Dataset excerpts: Begin

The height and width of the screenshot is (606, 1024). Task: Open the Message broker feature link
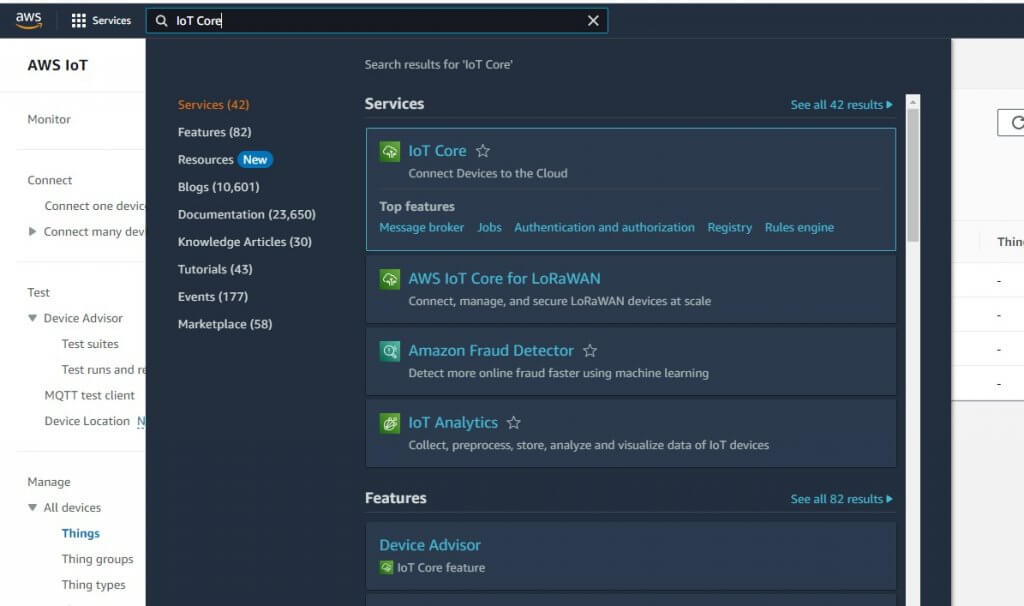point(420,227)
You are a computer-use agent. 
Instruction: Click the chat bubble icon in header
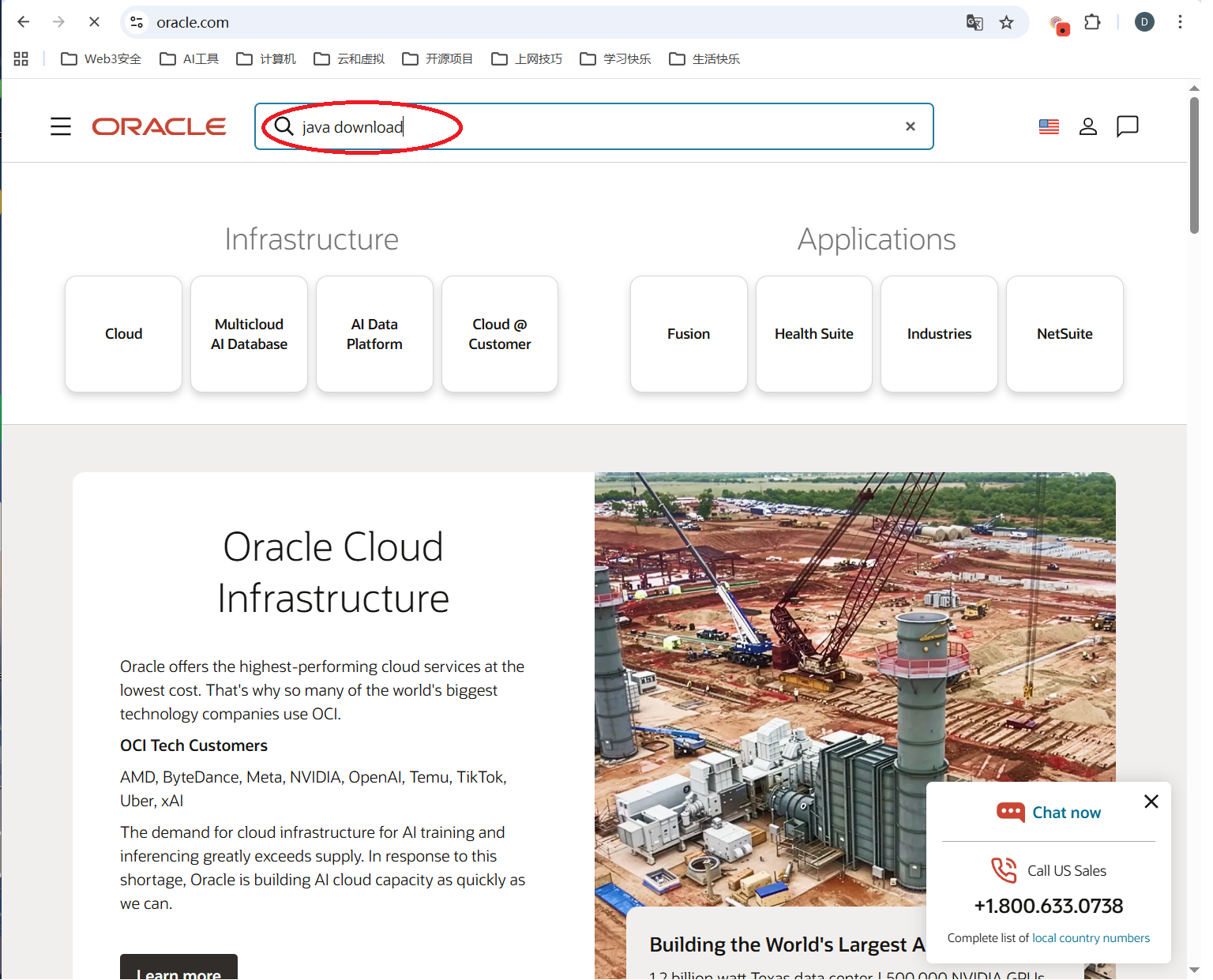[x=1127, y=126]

Dataset excerpts: End

• [What to do]: Beginning with the line that contains "You are a computer-use agent." in the data above, please copy each line exactly until the last line, both ends included, skipping any pictures.

• [Solution to this exercise]:
You are a computer-use agent. 
Instruction: Click the chat bubble icon in header
[x=1127, y=126]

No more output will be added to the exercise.